Mit der Übernahme von Qualtrics will SAP sein Standing im CRM-Markt verbessern und Boden auf den Marktführer Salesforce gutmachen. Salesforce, das als Software-as-a-Service(SaaS-)Spezialist für CRM-Lösungen gestartet war, hat sein Portfolio über die Jahre hinweg kontinuierlich ausgebaut. Anwender finden in der Salesforce-Cloud unzählige Zusatzservices und -funktionen für ihr Kunden-Management, die teilweise von Salesforce selbst oder von Partnern in einem kontinuierlich wachsenden Ökosystem angeboten werden. Beispielsweise treibt Salesforce derzeit Eigenentwicklungen rund um sein KI-Portfolio „Einstein“voran. Auf seiner Konferenz Dreamforce Ende September in San Francisco hat der Cloud-Spezialist die neue Lösung „Customer 360“präsentiert, mit deren Hilfe Anwender eine einheitliche Sicht auf sämtliche Kundendaten erhalten sollen. Dafür müssten die Daten nicht erst aufwendig integriert und aufbereitet werden, hieß es.

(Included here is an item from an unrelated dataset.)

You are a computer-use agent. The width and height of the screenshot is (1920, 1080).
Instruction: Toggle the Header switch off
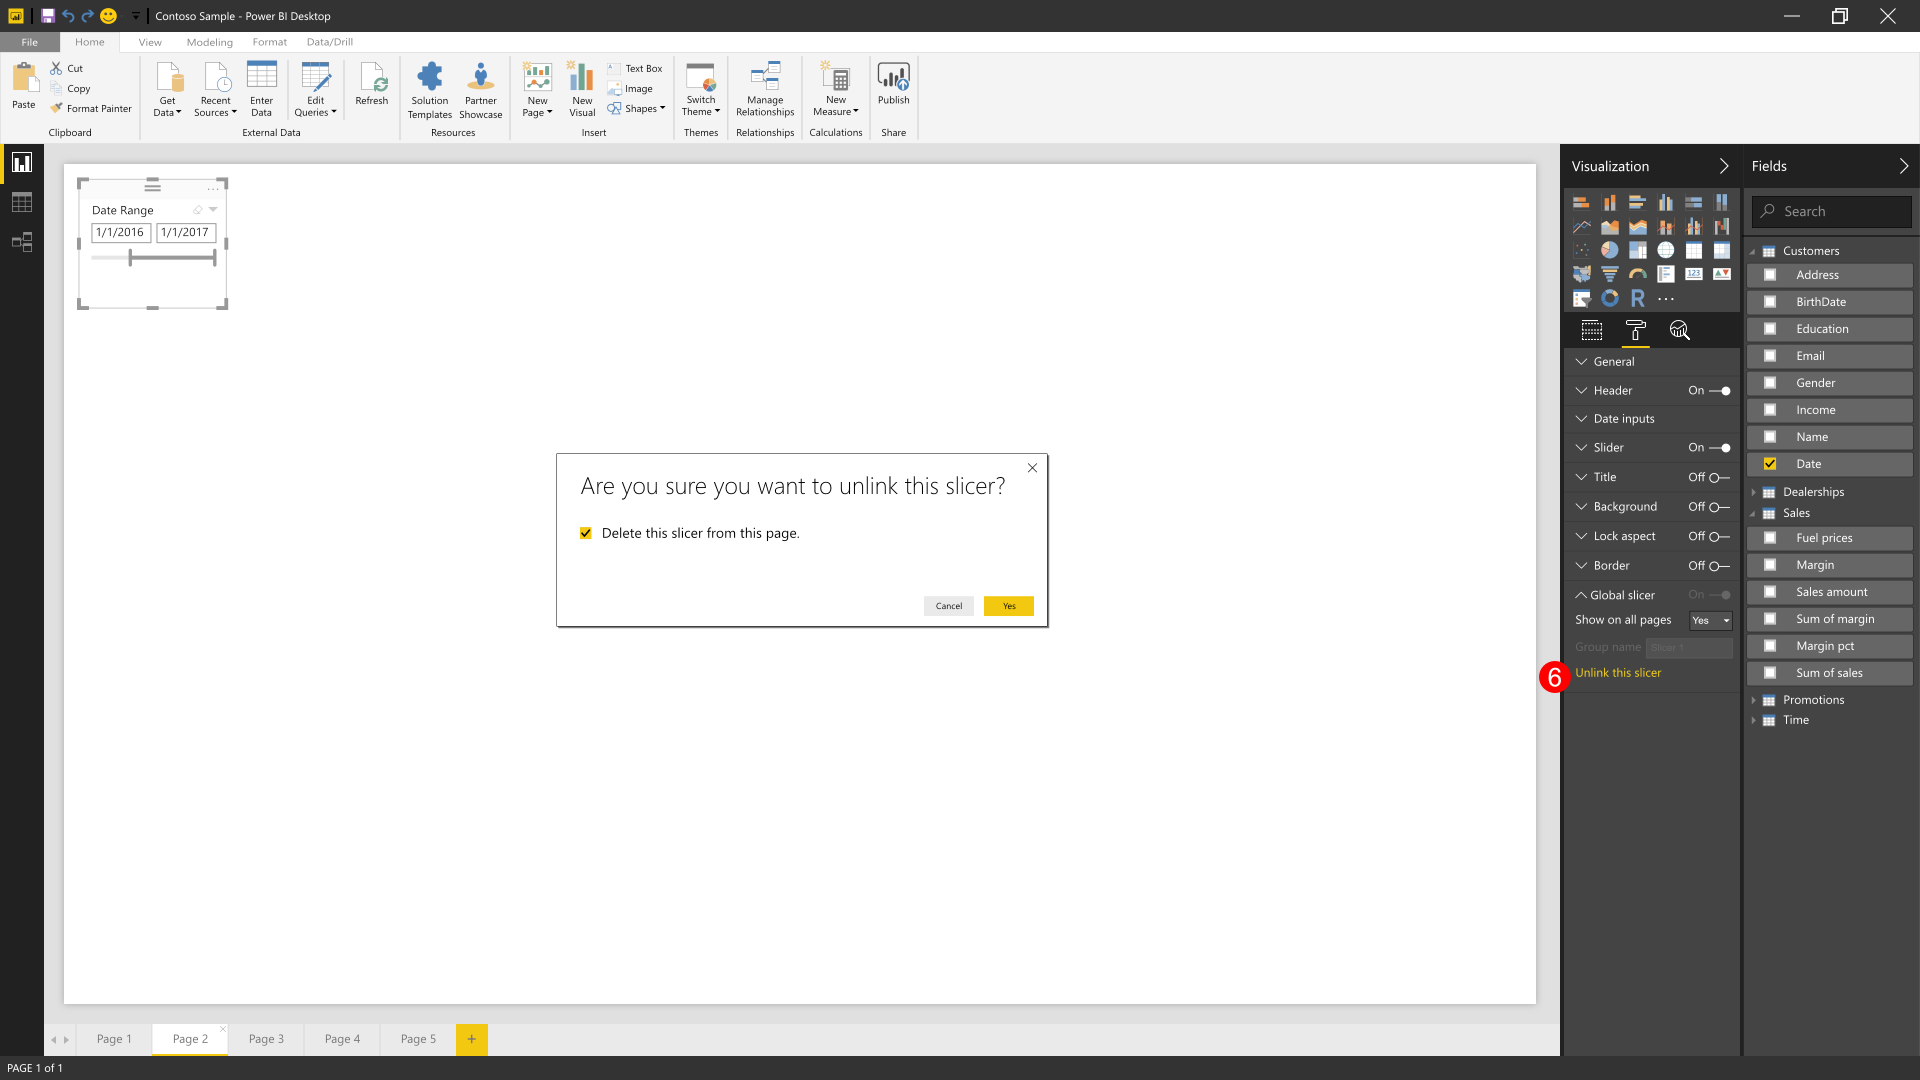click(x=1719, y=391)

Außerdem suchte der SAP-Konkurrent Bündnisse mit Branchengrößen wie IBM, Google sowie Cisco und kaufte Lösungen zu – zuletzt im März 2018 den Integrationsspezialisten Mulesoft für 6,5 Milliarden Dollar. Mulesoft bietet Anwendern eine Plattform, deren APIs die Konnektivität zu beliebigen Anwendungen, Daten und Geräten herstellen – in der Cloud wie auch on Premise. Verbinde man diese Schnittstellen mit Customer 360, entstehe ein vollständiger Blick auf den Kunden.